Mya facilita i colloqui e la selezione?

L’efficacia e l’efficienza di Mya e della sua prima scrematura nel moderno processo di recruitment sono già riscontrabili: i candidati che hanno interagito con la chatbot hanno avuto maggiori possibilità di essere scelti (chance tre volte superiori rispetto a chi non è stato “intervistato” da Mya). Anche le aziende beneficiano del prezioso robot... Grazie a soluzioni di intelligenza artificiale come quella di Mya le aziende che cercano personale snelliscono notevolmente la mole di lavoro per scegliere ottimi candidati, attività che può essere particolarmente gravosa proprio nelle prime fasi quando Mya viene in soccorso, cioè quando c’è da effettuare le prime scremature.

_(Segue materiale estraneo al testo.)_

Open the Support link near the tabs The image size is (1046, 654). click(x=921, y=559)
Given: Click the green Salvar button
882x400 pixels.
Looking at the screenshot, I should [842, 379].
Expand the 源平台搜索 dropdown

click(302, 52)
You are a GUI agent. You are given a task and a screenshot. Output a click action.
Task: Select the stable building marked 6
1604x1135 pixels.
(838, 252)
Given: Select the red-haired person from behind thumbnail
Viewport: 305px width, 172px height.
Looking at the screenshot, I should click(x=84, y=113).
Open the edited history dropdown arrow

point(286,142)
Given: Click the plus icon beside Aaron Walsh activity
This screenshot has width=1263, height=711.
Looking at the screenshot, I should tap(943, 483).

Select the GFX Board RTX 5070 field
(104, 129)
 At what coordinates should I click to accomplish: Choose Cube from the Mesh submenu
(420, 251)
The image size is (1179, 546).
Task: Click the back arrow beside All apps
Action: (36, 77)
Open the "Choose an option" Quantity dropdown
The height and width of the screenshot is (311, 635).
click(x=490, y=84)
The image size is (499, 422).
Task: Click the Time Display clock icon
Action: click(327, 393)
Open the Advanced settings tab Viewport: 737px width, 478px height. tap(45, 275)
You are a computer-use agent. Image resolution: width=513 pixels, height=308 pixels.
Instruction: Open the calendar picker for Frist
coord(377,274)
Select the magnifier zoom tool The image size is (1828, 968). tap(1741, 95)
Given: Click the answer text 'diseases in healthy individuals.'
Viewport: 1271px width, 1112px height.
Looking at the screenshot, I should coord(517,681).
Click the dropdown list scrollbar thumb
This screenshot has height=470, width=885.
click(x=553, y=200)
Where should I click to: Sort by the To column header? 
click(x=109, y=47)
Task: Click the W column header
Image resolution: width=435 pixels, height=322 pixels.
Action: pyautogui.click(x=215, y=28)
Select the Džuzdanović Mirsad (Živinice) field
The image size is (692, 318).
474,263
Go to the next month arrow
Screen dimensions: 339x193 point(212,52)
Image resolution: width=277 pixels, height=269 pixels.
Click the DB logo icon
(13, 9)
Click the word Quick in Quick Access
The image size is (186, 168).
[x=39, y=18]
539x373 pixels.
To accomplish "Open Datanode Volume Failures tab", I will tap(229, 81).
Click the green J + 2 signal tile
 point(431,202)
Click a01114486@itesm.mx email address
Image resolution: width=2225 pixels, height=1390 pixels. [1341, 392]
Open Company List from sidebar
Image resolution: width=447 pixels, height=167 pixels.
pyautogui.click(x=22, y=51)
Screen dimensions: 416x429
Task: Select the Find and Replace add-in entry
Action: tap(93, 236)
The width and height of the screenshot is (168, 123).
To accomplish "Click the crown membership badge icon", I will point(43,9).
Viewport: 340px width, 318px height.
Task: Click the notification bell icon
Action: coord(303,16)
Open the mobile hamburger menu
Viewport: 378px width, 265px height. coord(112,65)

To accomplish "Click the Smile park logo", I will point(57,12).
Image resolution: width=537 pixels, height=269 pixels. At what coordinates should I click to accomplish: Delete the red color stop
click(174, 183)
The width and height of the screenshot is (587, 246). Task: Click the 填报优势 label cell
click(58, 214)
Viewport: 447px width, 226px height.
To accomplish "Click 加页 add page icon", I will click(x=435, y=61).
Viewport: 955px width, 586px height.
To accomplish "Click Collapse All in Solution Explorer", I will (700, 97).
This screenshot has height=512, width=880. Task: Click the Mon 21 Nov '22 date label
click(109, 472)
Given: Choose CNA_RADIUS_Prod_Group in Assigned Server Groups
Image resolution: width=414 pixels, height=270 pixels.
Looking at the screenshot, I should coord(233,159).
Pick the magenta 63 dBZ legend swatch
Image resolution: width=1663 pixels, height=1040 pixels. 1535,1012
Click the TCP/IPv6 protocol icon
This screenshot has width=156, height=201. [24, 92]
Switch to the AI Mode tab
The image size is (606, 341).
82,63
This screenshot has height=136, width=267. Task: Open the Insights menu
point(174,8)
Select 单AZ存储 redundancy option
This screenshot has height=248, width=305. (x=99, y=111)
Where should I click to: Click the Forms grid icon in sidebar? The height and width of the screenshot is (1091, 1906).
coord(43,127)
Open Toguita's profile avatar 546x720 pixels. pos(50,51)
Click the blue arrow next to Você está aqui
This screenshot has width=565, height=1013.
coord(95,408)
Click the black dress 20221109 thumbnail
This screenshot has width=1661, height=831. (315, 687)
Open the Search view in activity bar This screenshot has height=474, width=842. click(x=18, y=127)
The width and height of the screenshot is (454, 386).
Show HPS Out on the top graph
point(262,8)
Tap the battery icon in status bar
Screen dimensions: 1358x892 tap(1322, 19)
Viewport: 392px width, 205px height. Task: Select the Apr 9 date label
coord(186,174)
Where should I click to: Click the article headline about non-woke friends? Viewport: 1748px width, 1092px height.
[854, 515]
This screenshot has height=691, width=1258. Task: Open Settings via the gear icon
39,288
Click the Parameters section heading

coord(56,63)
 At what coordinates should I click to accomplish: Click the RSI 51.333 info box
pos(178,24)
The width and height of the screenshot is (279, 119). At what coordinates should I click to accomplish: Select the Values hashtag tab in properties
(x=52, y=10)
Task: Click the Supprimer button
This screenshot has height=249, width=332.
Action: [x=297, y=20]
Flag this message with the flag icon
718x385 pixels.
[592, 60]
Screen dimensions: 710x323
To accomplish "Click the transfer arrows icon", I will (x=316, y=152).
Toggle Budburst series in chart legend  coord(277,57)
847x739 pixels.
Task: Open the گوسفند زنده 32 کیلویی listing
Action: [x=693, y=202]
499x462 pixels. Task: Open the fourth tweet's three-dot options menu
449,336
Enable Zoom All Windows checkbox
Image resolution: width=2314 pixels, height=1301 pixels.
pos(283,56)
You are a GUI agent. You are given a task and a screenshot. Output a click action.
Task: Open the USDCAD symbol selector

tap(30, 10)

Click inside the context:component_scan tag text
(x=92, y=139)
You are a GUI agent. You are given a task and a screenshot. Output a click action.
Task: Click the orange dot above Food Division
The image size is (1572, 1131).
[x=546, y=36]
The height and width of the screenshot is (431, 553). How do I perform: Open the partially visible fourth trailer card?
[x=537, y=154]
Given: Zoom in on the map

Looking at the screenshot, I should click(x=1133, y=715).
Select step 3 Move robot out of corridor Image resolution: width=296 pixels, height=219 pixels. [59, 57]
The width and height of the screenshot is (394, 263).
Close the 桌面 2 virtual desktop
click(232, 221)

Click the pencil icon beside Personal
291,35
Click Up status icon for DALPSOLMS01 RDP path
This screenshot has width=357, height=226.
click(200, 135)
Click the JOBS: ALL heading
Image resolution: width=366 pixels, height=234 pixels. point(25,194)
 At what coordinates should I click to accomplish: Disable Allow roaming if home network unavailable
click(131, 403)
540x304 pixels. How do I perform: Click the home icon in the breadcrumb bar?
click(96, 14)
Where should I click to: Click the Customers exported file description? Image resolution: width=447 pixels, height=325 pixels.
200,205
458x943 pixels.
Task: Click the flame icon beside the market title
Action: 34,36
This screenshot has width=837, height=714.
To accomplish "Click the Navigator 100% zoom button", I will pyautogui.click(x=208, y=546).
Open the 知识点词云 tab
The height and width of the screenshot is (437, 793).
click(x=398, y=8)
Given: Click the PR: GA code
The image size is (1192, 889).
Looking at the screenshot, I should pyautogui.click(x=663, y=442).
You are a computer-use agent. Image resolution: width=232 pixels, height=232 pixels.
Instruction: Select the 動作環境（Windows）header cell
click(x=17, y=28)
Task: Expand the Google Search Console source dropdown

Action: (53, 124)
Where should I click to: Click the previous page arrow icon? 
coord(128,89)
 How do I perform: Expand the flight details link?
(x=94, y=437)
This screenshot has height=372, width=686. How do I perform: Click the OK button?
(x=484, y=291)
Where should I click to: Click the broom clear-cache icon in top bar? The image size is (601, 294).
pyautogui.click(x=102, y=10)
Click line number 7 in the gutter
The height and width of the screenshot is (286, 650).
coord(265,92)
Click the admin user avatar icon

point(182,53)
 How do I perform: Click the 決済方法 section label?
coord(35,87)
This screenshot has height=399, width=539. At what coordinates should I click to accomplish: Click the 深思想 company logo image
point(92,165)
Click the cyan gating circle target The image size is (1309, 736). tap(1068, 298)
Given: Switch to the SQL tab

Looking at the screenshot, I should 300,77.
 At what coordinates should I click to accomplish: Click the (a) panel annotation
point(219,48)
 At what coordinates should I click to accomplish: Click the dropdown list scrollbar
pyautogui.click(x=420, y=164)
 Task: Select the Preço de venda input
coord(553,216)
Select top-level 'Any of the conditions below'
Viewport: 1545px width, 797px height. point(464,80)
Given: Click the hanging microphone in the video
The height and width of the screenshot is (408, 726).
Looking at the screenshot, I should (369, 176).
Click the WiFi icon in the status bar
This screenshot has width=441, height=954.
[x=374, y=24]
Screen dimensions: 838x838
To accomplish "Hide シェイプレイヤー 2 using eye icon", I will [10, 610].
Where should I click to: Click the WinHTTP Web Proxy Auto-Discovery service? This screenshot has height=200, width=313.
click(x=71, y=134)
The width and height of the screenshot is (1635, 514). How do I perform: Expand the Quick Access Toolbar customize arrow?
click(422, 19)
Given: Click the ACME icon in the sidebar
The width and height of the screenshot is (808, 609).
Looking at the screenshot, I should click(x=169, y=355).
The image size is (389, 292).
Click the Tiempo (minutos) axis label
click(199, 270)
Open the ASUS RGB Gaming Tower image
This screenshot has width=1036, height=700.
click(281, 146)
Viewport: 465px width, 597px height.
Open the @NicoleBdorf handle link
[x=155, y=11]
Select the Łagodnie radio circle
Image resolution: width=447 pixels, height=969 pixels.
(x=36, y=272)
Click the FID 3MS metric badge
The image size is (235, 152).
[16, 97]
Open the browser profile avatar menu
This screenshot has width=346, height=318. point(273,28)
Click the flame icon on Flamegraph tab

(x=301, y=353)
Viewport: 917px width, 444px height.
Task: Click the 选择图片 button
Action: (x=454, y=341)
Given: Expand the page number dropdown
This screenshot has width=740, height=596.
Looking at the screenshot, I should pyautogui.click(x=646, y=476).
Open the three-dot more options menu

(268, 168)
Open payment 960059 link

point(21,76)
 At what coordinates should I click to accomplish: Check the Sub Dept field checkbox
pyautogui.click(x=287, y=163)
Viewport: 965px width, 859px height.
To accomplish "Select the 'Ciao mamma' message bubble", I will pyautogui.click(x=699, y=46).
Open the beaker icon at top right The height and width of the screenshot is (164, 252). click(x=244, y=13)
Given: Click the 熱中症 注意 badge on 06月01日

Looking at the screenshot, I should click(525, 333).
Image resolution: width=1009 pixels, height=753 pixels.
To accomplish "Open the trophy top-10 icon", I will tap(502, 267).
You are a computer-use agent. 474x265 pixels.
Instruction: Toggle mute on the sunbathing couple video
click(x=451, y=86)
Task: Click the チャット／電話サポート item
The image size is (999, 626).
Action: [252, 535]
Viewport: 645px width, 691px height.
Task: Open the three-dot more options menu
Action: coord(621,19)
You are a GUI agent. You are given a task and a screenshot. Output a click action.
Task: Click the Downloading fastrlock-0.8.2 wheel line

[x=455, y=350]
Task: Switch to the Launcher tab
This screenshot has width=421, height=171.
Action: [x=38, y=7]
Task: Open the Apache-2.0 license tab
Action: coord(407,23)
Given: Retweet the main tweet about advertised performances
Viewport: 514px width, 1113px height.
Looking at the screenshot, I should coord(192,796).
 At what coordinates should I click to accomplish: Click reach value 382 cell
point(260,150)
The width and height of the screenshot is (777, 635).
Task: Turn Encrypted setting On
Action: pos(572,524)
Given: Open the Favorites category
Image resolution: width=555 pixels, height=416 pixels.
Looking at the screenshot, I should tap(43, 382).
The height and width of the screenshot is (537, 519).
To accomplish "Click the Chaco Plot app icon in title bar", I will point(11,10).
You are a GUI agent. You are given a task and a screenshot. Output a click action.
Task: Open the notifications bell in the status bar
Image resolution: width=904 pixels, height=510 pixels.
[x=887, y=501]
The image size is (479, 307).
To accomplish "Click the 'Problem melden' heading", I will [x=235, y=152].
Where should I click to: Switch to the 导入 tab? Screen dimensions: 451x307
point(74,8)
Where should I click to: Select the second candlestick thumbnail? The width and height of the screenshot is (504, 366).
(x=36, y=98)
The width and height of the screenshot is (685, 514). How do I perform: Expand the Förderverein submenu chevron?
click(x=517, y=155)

Secondo VentureBeat, grazie all’utilizzo di Mya, l’azienda che è alla ricerca di personale riesce a risolvere tre quarti del processo di selezione. In questo modo il selezionatore umano, al quale poi ovviamente spetta la scelta finale del candidato, può concentrarsi soltanto sulla fase finale del processo selettivo a partire dai colloqui-interviste “faccia a faccia” con i candidati precedentemente “scelti” dalla chatbot. Oltre a Mya esistono altri chatbot dello stesso genere che sfruttano l’intelligenza artificiale per facilitare il lavoro del recruitment. Il futuro delle selezioni lavorative, soprattutto in via digitale, sembra essere ormai segnato.

E voi come la prendereste a essere scelti o scartati da un robot per un lavoro al quale vi siete candidati?